ASSIGNED TASK: Could you reproduce, from the records below, everything from the line with "Guitar (159, 804)" down to the line with "صحفيونا (113, 2439)", keeping both of those lines and changing nothing?
══════════════════════════════
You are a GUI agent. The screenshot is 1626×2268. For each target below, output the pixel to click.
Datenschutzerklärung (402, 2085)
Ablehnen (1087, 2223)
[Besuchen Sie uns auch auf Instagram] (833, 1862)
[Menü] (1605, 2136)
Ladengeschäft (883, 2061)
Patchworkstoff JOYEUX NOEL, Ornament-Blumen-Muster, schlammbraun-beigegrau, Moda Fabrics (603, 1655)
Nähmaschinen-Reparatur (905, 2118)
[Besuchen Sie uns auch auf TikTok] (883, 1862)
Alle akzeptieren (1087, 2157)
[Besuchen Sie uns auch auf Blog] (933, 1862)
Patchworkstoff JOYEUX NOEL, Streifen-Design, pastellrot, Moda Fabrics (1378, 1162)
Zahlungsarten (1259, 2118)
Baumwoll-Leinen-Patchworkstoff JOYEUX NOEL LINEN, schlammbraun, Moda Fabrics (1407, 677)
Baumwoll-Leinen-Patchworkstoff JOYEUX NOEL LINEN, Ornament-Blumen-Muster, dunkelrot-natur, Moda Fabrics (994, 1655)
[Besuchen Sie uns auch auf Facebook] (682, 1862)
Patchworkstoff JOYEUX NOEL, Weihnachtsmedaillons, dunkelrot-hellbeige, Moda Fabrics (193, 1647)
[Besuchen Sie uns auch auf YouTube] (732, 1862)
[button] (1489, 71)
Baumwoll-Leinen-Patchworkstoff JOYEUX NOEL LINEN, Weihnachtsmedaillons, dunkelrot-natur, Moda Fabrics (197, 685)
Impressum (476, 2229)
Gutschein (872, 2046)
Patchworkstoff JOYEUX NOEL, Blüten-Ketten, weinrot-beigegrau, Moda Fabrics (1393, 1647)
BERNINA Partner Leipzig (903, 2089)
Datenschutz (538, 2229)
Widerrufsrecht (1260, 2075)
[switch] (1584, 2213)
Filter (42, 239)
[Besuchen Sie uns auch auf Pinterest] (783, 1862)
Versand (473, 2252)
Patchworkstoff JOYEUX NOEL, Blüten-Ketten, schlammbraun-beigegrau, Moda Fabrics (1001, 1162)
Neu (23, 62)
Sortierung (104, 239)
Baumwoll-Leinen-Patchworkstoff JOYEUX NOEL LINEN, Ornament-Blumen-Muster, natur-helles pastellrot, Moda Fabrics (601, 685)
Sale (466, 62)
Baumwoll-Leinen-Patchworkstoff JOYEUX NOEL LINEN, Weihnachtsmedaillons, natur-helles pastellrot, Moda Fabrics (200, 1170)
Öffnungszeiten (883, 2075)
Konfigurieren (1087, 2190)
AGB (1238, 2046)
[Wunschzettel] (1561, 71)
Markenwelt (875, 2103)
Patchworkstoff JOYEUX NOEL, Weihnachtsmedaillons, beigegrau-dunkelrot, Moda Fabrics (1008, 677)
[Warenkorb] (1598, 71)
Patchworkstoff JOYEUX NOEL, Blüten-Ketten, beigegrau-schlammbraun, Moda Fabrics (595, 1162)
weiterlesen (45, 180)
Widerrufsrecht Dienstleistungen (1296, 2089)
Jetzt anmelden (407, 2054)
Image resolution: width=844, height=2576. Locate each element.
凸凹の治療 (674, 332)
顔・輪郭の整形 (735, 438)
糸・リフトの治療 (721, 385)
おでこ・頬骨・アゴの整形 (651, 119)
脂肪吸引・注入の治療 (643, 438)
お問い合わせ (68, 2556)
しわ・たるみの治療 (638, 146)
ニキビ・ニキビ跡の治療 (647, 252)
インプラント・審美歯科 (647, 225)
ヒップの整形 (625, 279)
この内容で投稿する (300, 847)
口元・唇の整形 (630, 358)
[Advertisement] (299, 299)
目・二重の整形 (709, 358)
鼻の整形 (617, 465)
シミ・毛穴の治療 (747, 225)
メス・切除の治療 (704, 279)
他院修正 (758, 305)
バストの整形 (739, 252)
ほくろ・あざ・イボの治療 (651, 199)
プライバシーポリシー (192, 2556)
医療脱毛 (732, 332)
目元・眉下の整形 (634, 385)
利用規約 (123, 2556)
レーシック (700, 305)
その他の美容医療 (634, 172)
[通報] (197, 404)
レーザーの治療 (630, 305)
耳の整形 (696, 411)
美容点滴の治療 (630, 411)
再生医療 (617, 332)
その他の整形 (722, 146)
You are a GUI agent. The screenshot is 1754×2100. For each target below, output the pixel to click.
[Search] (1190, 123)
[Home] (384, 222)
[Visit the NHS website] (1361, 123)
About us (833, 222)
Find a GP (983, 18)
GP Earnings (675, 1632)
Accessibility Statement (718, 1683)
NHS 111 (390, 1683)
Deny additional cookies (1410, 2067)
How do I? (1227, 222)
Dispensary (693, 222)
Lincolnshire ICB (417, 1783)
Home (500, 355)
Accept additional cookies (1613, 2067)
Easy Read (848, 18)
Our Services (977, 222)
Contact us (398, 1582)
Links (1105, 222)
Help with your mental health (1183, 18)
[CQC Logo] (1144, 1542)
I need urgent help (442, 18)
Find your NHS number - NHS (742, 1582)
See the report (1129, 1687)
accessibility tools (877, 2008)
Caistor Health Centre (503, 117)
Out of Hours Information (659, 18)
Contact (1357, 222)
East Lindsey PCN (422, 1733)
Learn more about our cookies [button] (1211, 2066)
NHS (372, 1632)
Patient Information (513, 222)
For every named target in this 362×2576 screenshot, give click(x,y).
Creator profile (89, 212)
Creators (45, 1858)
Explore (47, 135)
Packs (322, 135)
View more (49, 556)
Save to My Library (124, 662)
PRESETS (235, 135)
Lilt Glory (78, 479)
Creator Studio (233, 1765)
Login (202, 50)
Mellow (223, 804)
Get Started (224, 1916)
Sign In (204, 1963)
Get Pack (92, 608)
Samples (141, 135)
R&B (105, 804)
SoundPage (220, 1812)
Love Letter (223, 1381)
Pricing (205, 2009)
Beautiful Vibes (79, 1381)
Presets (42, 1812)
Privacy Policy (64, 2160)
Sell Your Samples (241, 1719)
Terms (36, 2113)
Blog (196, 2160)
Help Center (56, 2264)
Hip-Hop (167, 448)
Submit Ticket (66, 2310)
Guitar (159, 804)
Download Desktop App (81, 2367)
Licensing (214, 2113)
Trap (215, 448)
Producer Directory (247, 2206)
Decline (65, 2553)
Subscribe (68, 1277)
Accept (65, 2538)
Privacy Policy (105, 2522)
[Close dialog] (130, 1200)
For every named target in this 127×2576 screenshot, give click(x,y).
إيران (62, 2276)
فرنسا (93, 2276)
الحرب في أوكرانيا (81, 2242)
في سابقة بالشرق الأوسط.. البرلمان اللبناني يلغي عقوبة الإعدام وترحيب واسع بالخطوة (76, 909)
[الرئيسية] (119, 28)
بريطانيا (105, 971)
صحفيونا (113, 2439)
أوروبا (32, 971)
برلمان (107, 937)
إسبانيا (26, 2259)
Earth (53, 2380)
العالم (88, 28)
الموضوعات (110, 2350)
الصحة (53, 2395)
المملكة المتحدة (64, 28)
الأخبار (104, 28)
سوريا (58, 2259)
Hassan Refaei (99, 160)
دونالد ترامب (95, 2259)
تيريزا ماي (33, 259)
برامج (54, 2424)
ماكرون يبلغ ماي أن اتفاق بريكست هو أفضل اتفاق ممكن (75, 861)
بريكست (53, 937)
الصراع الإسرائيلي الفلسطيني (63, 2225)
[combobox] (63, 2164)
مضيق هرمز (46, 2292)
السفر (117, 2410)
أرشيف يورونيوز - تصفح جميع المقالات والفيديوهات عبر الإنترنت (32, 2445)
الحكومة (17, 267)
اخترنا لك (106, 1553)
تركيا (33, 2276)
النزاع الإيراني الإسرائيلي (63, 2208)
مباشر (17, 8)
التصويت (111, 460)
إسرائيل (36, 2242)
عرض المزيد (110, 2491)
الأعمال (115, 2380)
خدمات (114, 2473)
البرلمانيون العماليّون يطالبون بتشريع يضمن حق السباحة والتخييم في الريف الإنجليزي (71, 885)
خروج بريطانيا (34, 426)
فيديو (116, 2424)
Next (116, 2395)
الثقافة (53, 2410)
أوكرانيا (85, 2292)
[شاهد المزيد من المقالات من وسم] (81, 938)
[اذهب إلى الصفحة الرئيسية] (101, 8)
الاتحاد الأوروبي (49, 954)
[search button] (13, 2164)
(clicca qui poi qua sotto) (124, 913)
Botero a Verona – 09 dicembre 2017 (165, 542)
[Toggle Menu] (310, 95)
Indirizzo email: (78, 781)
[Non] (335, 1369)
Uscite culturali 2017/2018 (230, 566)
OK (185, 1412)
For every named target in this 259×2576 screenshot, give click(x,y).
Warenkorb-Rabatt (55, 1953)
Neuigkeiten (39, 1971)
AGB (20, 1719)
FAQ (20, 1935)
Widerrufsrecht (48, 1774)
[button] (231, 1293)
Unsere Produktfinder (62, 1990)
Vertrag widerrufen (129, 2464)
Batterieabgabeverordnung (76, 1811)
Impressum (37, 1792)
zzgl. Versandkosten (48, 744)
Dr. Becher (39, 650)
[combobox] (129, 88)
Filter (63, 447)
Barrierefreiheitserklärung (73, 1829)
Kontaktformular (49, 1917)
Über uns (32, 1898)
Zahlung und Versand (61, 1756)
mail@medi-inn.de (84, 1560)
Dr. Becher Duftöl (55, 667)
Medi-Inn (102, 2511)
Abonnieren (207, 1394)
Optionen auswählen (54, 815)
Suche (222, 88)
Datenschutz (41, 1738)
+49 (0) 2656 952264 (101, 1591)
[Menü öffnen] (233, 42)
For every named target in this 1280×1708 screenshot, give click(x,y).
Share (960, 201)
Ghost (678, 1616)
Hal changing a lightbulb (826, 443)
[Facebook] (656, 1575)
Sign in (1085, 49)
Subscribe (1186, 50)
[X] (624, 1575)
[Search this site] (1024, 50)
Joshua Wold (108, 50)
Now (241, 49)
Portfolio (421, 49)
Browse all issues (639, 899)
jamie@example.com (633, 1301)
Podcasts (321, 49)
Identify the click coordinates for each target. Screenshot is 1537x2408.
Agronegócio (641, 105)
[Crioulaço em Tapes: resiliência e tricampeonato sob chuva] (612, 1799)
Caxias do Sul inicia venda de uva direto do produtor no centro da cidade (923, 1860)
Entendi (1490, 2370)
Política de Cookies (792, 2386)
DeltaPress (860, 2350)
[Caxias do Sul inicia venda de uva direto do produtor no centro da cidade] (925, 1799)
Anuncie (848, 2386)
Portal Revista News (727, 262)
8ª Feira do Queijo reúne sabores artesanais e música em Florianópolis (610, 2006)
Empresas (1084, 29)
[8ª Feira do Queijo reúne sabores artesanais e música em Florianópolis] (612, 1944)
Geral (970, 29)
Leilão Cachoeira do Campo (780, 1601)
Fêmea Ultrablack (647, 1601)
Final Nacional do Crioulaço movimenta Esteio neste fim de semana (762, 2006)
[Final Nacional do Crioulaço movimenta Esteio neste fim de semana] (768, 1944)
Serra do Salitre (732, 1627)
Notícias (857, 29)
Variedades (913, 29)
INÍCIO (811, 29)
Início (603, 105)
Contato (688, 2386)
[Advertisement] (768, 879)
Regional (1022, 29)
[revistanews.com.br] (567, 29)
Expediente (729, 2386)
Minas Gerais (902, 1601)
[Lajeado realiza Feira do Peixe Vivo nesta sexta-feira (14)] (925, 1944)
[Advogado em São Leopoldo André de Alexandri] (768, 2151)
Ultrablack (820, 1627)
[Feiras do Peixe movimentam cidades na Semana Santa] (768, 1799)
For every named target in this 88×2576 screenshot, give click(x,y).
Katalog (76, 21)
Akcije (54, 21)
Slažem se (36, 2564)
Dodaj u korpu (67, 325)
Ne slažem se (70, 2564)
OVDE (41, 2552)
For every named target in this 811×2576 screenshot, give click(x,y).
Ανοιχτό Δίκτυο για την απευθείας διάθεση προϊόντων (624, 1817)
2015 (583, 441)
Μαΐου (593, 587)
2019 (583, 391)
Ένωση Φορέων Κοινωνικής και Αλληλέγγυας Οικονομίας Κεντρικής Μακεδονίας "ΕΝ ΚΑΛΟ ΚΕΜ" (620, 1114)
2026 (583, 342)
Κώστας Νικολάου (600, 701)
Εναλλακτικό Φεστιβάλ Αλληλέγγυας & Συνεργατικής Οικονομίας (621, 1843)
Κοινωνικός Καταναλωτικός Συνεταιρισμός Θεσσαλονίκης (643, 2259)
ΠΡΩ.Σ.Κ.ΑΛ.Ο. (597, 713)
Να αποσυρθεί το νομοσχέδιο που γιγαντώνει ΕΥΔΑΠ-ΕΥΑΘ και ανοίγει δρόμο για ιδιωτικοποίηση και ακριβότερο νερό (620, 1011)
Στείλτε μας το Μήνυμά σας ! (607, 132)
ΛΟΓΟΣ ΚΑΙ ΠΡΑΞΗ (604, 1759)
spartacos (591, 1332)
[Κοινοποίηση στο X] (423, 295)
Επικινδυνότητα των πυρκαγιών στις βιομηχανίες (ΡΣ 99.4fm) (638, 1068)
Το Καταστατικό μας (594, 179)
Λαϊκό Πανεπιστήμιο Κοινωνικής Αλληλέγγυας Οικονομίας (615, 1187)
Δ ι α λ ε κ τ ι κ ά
══════════════════════════════
ANSWER TO THIS EXERCISE:
Guitar (159, 804)
Download Desktop App (81, 2367)
Licensing (214, 2113)
Trap (215, 448)
Producer Directory (247, 2206)
Decline (65, 2553)
Subscribe (68, 1277)
Accept (65, 2538)
Privacy Policy (105, 2522)
[Close dialog] (130, 1200)
For every named target in this 127×2576 screenshot, give click(x,y).
إيران (62, 2276)
فرنسا (93, 2276)
الحرب في أوكرانيا (81, 2242)
في سابقة بالشرق الأوسط.. البرلمان اللبناني يلغي عقوبة الإعدام وترحيب واسع بالخطوة (76, 909)
[الرئيسية] (119, 28)
بريطانيا (105, 971)
صحفيونا (113, 2439)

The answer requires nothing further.